Home, Again
By Mary Bergin | 4/07/2006 8:25 am | ...
This is reporter Mary Bergin's final blog entry, chronicling her trip to South Korea. The entire blog can be found here.
Work on this final blog begins around 3:30 a.m., a day after returning home to Madison. It was a trip of nearly 30 hours three plane rides, a bus ride and then the final leg, a two-hour car ride from O'Hare (plus a quick stop for pizza mmmmmmm!).
As I write this, a fellow traveler in Minnesota checks in. Anybody else unable to sleep, she asks. Uh-huh. The jet lag seems to last longer when heading this far from west to east. I remember that from a 2003 Women of Wings trip to Chiba, Japan, which is a Wisconsin sister-state.
Our last two days in Korea were spent on Jeju Island, which has a population of only 540,000 rural, by Korean standards. It is 41 kilometers from north to south, 73 kilometers from east to west. Forgive me for not translating that into miles right now.
We ate oodles of tangerines, sampled cactus flavored chocolate, bought hats and purses that were dyed a reddish-brown, with unripe persimmons juice. We visited Hallim Park and some of the island's dramatic lava caves (there are more than 100). We saw the "stone grandfather," a comic-like guardian god, everywhere (there are 18,000 of them). The coastline was overpowering, glistening, rugged.

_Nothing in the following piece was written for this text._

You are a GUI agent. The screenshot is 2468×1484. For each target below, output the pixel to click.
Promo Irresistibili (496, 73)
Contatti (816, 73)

Like Australia, this island used to be used as a prison. That was long ago, during the Shilla Dynasty, Our guide, Heea Kim, talks about how she was raised in a thatched hut village, where three generations of her family seven people shared two bedrooms. She is not an old woman, more likely in her late 20s or 30s.
Jeju is the wettest place in Korea, with an average of 1,000 millimeters of rain per year, but it is mostly dry and sunny during our visit. The island is a hub for farming, and most farmers do not need hoop houses to produce their crops. Barley is the main starch harvested here, not rice.
It is a major filming location, too, particularly for popular soap operas that Americans have never heard of, but they reach a big Asian crowd -- Japan to China. There is luxury lodging near water, and tourist hotels for those with tighter budgets.
Long known as a honeymoon destination, there also are casinos. The one we visit, on our own after dark, is small, elegant and completely empty. A colleague later reports the minimum bet for blackjack was $100.
The cheap way to arrive is by ferry from Busan, but it takes at least eight hours. We come by plane, a hop of less than one hour, but our itinerary is disrupted because we all miss our scheduled flight. That means we depart later and in small groups; it takes six hours for all 28 of us to be reunited. Either Asiana Airlines or Korean Air has a flight leaving hourly, and our caretakers work like mad one check-in counter, then the other, then again -- to get us on our way.
The best memory, for me, is Spirited Garden. It is a park full of bunjae the Korean word for bonsai that are hundreds of years old. It is the work of farmer Sung Bum-young, who we get to meet. His 2,000 bunjae trees make this a sacred place for non-gardeners as well as those who know how to nurture the soil and its life forms.
You deserve to know more about him and his incredible creation, his smiling and peaceful face, Jeju's fields of vibrant yellow rapeseed flowers, the panoramic view that rewards those who climb hundreds of steps to the top of Seongsan Sunrise Peak.
In saying goodbye, a colleague contended that we had saved the best for last during this trip, and I am tempted to agree. I don't know if I'll see Jeju Island again in my life, but I feel privileged to have it as a memory.